Correlation Between Ford and California Water
Can any of the company-specific risk be diversified away by investing in both Ford and California Water at the same time? Although using a correlation coefficient on its own may not help to predict future stock returns, this module helps to understand the diversifiable risk of combining Ford and California Water into the same portfolio, which is an essential part of the fundamental portfolio management process.
By analyzing existing cross correlation between Ford Motor and California Water Service, you can compare the effects of market volatilities on Ford and California Water and check how they will diversify away market risk if combined in the same portfolio for a given time horizon. You can also utilize pair trading strategies of matching a long position in Ford with a short position of California Water. Check out your portfolio center. Please also check ongoing floating volatility patterns of Ford and California Water.

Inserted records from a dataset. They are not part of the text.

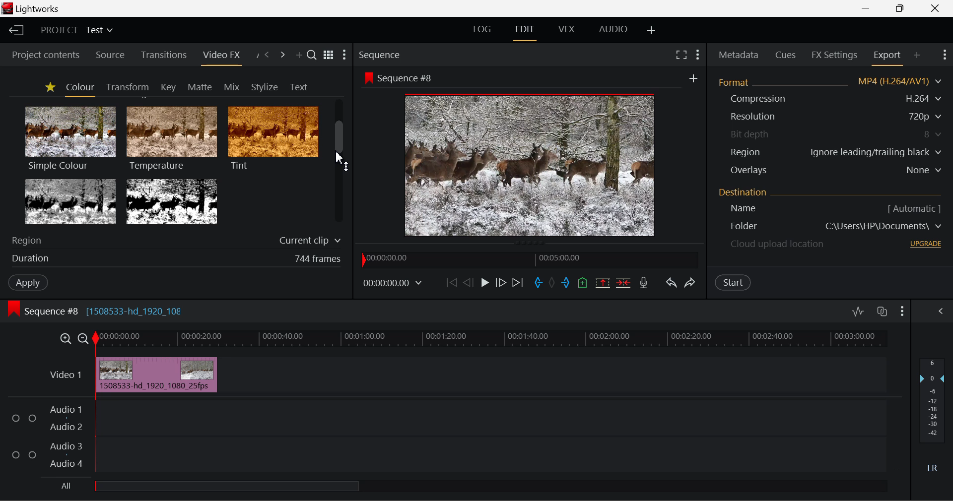  I want to click on Remove marked section, so click(602, 283).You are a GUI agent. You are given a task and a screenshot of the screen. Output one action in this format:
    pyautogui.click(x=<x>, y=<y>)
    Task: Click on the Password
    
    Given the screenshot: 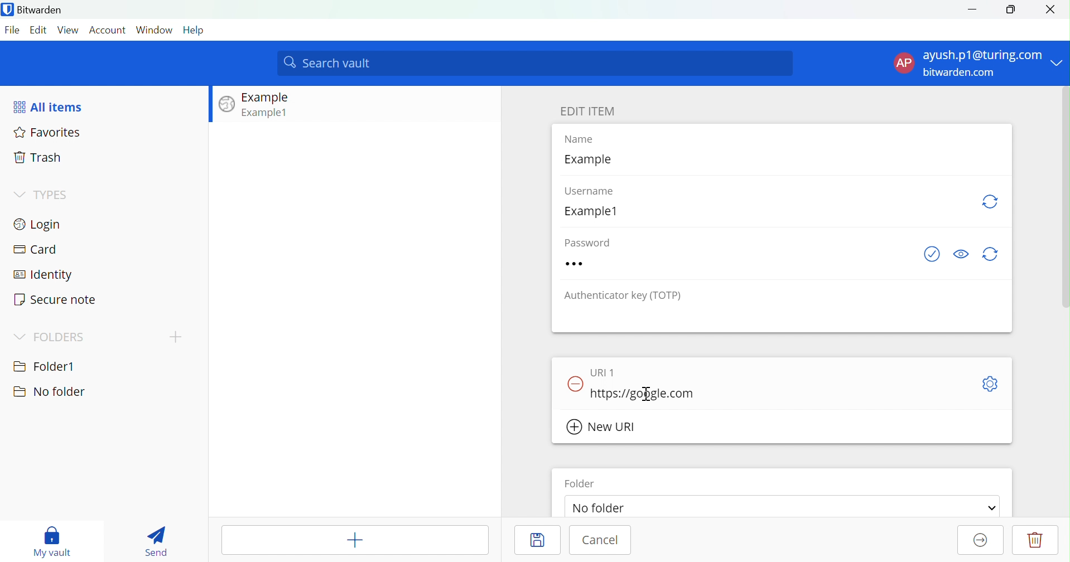 What is the action you would take?
    pyautogui.click(x=598, y=263)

Diversification Opportunities for Ford and California Water
-0.09 | Correlation Coefficient |
Good diversification
The 3 months correlation between Ford and California is -0.09. Overlapping area represents the amount of risk that can be diversified away by holding Ford Motor and California Water Service in the same portfolio, assuming nothing else is changed. The correlation between historical prices or returns on California Water Service and Ford is a relative statistical measure of the degree to which these equity instruments tend to move together. The correlation coefficient measures the extent to which returns on Ford Motor are associated (or correlated) with California Water. Values of the correlation coefficient range from -1 to +1, where. The correlation of zero (0) is possible when the price movement of California Water Service has no effect on the direction of Ford i.e., Ford and California Water go up and down completely randomly.
Pair Corralation between Ford and California Water
Taking into account the 90-day investment horizon Ford Motor is expected to generate 1.56 times more return on investment than California Water. However, Ford is 1.56 times more volatile than California Water Service. It trades about 0.01 of its potential returns per unit of risk. California Water Service is currently generating about -0.02 per unit of risk. If you would invest 1,138 in Ford Motor on September 2, 2024 and sell it today you would lose (25.00) from holding Ford Motor or give up 2.2% of portfolio value over 90 days.
Time Period | 3 Months [change] |
Direction | Moves Against |
Strength | Insignificant |
Accuracy | 100.0% |
Values | Daily Returns |
Ford Motor vs. California Water Service
Performance |
Timeline |
Ford Motor |
California Water Service |
Ford and California Water Volatility Contrast
Predicted Return Density |
Returns |
Pair Trading with Ford and California Water
The main advantage of trading using opposite Ford and California Water positions is that it hedges away some unsystematic risk. Because of two separate transactions, even if Ford position performs unexpectedly, California Water can make up some of the losses. Pair trading also minimizes risk from directional movements in the market. For example, if an entire industry or sector drops because of unexpected headlines, the short position in California Water will offset losses from the drop in California Water's long position.The idea behind Ford Motor and California Water Service pairs trading is to make the combined position market-neutral, meaning the overall market's direction will not affect its win or loss (or potential downside or upside). This can be achieved by designing a pairs trade with two highly correlated stocks or equities that operate in a similar space or sector, making it possible to obtain profits through simple and relatively low-risk investment.California Water vs. SJW Group Common | California Water vs. Artesian Resources | California Water vs. The York Water | California Water vs. American States Water |
Check out your portfolio center.Note that this page's information should be used as a complementary analysis to find the right mix of equity instruments to add to your existing portfolios or create a brand new portfolio. You can also try the Share Portfolio module to track or share privately all of your investments from the convenience of any device.